> _WHAT THE TASK REQUIRES_: An exact copy of the data is required. No picture may appear in it.

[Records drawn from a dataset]
________________________________________
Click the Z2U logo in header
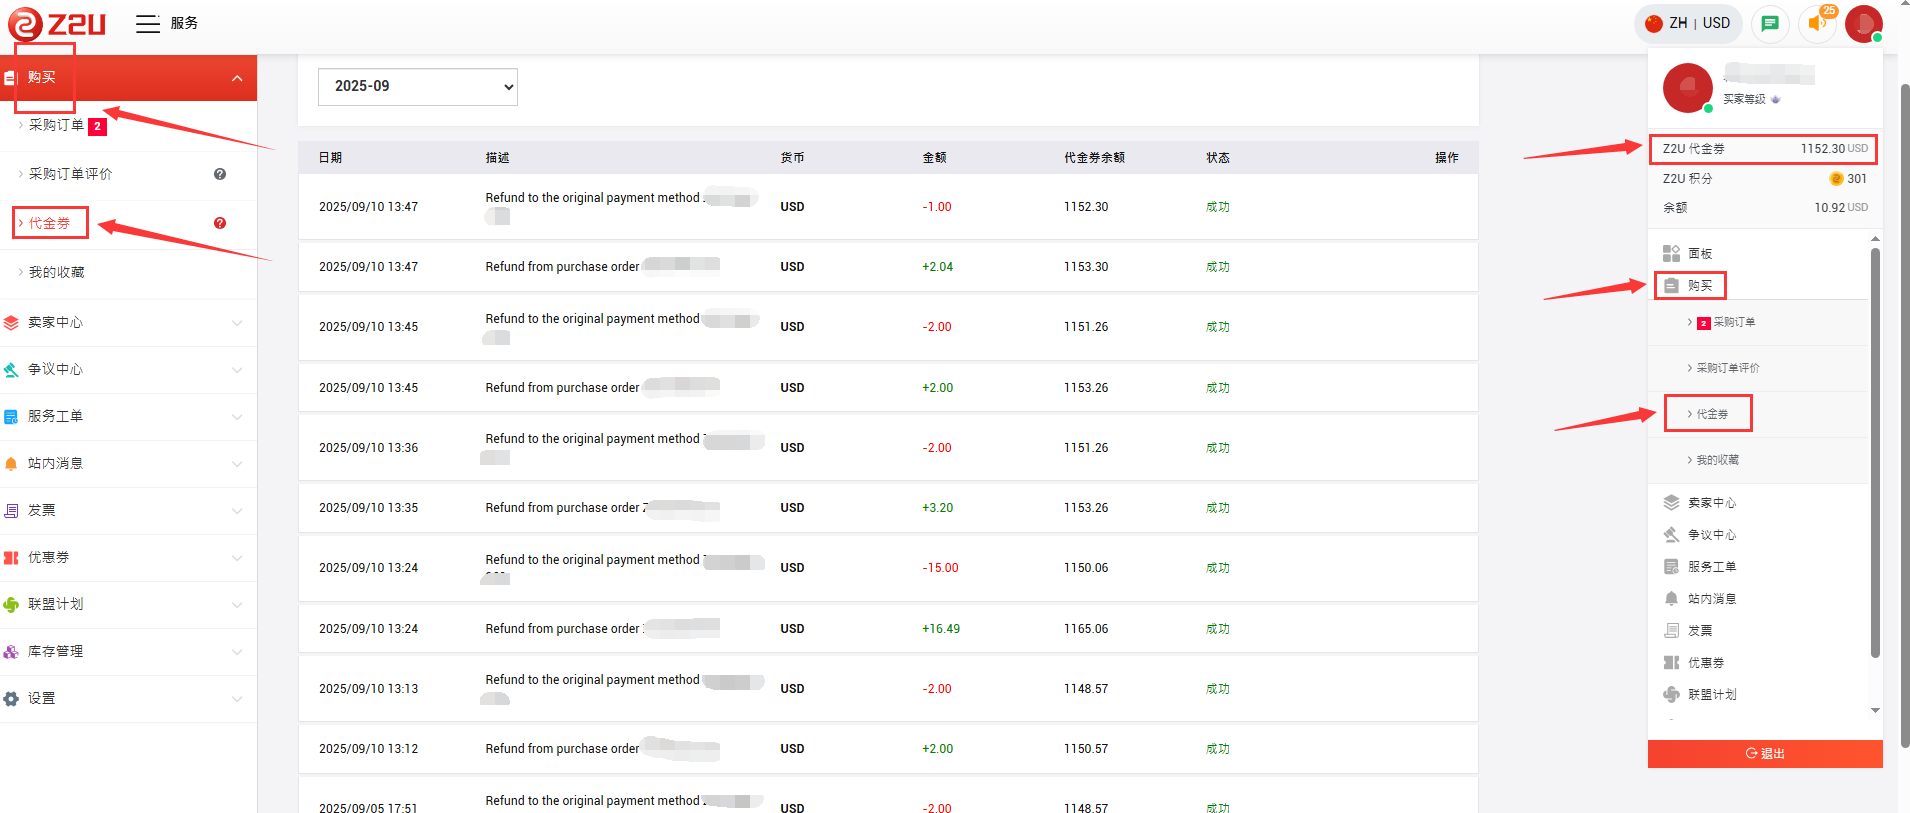 point(57,23)
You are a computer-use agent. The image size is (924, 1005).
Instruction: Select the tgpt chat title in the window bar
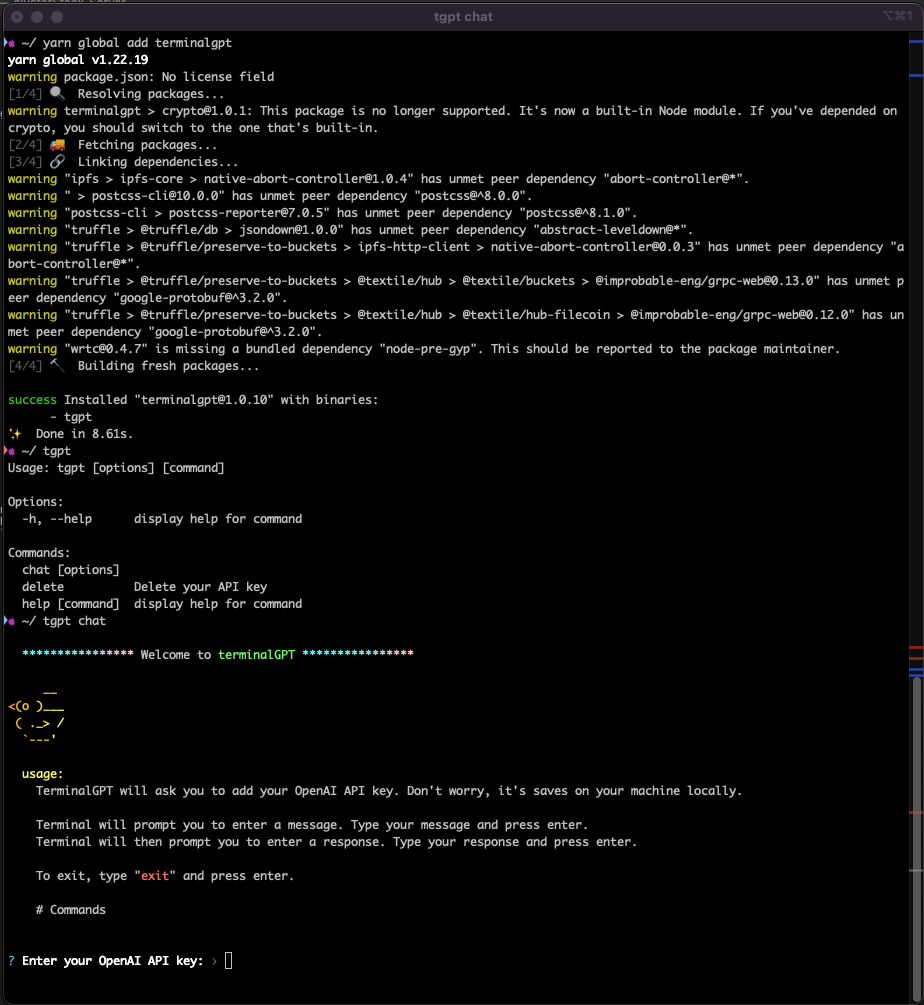pyautogui.click(x=463, y=16)
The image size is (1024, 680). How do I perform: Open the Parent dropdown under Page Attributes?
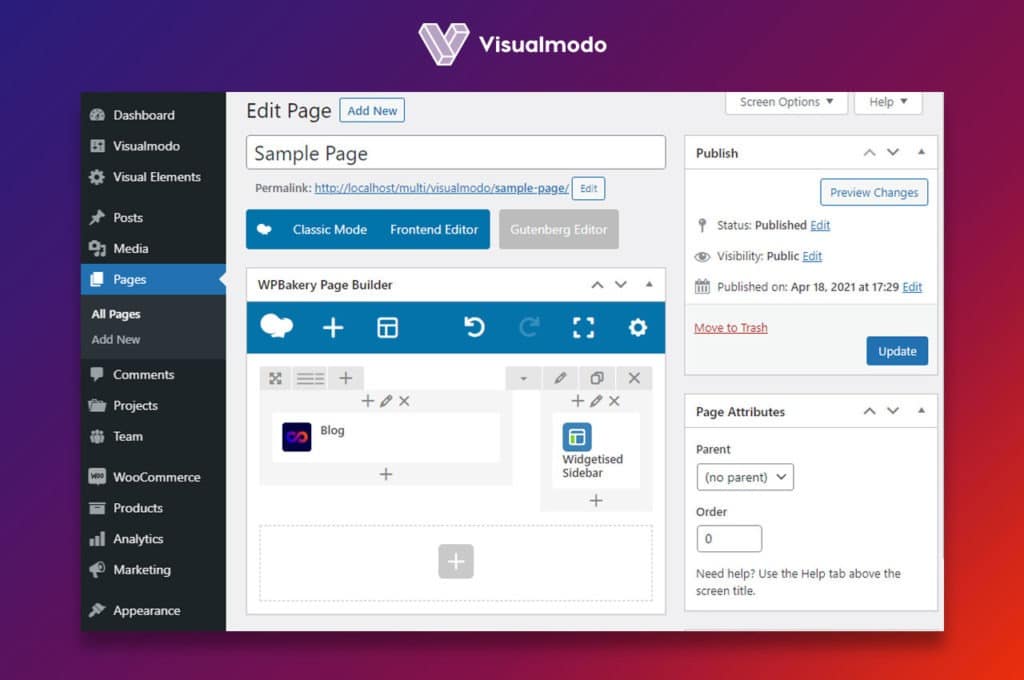tap(744, 477)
________________________________________
> _SOLVED EXERCISE_:
Click the Z2U logo in header
 point(57,23)
You are a computer-use agent. The image size is (924, 1005).
Instruction: Select the tgpt chat title in the window bar
pyautogui.click(x=463, y=16)
The image size is (1024, 680). How do I perform: Open the Parent dropdown under Page Attributes?
tap(744, 477)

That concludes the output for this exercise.